**To do:** Which lines belong in the answer? Exactly those from the line containing "Click the Terminate/Return button" through the last line of the records below, repeated as written.

Data excerpts
═══

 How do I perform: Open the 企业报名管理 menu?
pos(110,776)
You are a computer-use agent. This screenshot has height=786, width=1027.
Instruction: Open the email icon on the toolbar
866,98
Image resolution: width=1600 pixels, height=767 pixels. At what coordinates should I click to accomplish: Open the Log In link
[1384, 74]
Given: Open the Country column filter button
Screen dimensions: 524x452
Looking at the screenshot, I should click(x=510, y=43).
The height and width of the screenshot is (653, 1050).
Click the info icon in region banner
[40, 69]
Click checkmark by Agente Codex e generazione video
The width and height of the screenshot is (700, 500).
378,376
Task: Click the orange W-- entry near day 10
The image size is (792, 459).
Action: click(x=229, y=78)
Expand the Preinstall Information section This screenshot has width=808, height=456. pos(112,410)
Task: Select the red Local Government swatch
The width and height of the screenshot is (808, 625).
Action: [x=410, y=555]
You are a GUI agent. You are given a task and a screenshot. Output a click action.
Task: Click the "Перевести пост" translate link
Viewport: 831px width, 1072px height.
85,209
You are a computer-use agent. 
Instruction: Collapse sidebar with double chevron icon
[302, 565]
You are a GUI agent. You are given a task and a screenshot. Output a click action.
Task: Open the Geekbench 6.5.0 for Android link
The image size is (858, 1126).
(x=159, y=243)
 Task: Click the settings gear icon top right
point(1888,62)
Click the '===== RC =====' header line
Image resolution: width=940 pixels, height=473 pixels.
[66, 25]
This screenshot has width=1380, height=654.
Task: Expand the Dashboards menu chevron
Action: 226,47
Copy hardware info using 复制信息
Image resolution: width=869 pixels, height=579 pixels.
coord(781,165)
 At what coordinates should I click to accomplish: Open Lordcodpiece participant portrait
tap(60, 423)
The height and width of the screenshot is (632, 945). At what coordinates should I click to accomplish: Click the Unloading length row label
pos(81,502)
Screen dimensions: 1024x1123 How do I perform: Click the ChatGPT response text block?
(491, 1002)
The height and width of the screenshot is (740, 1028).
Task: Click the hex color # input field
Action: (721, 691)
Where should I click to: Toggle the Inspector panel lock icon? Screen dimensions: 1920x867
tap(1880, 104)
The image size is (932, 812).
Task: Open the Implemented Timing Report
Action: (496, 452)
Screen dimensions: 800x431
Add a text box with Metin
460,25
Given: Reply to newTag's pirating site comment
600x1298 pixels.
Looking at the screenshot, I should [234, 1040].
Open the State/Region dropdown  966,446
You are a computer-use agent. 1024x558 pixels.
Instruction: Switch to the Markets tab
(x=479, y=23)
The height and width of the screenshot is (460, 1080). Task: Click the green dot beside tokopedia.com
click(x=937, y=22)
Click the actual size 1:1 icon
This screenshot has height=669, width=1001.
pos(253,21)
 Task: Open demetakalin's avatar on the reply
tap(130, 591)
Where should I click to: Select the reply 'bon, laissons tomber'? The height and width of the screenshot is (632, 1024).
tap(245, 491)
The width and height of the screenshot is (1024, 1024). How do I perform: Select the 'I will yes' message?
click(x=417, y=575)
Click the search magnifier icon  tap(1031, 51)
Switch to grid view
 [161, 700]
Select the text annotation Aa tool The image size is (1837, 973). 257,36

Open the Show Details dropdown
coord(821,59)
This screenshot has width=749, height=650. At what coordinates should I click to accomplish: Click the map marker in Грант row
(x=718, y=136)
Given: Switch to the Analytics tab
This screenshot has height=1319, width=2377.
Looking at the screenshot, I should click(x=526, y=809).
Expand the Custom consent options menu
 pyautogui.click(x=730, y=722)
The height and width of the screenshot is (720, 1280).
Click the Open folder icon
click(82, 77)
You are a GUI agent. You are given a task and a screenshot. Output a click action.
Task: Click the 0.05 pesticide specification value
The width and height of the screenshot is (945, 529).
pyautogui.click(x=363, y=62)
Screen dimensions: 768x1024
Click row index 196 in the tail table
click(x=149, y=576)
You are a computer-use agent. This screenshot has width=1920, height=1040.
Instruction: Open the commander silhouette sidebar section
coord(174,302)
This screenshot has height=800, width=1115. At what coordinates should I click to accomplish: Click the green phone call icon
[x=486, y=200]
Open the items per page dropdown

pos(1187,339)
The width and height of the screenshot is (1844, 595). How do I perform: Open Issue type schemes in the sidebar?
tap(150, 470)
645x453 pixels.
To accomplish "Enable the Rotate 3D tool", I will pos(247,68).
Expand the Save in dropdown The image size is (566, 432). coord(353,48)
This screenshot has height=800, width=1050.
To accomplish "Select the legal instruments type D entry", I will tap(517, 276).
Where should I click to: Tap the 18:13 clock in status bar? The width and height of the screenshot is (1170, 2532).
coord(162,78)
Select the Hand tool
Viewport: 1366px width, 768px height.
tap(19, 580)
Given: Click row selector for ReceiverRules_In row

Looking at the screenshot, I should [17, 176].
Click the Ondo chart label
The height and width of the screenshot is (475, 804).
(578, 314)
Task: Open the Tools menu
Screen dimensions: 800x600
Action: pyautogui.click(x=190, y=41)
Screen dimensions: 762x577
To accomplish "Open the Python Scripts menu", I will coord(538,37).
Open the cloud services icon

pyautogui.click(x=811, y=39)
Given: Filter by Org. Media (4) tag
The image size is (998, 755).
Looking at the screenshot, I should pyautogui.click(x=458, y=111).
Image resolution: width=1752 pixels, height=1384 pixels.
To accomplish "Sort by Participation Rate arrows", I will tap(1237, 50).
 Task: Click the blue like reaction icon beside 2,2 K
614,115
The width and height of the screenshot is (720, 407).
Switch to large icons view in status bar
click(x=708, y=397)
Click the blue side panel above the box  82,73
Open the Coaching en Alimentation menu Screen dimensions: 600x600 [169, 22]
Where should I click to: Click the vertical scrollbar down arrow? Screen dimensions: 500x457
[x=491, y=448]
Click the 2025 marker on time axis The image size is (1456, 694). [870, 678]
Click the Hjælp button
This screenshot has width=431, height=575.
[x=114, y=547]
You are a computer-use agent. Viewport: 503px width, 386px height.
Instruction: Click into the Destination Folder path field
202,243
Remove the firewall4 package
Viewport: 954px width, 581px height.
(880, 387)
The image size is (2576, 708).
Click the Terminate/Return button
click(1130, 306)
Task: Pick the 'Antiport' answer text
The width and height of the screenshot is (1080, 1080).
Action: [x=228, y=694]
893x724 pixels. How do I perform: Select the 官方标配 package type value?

═══

**Reply to the exercise:**
Click the Terminate/Return button
click(1130, 306)
Task: Pick the 'Antiport' answer text
The width and height of the screenshot is (1080, 1080).
Action: [x=228, y=694]
893x724 pixels. How do I perform: Select the 官方标配 package type value?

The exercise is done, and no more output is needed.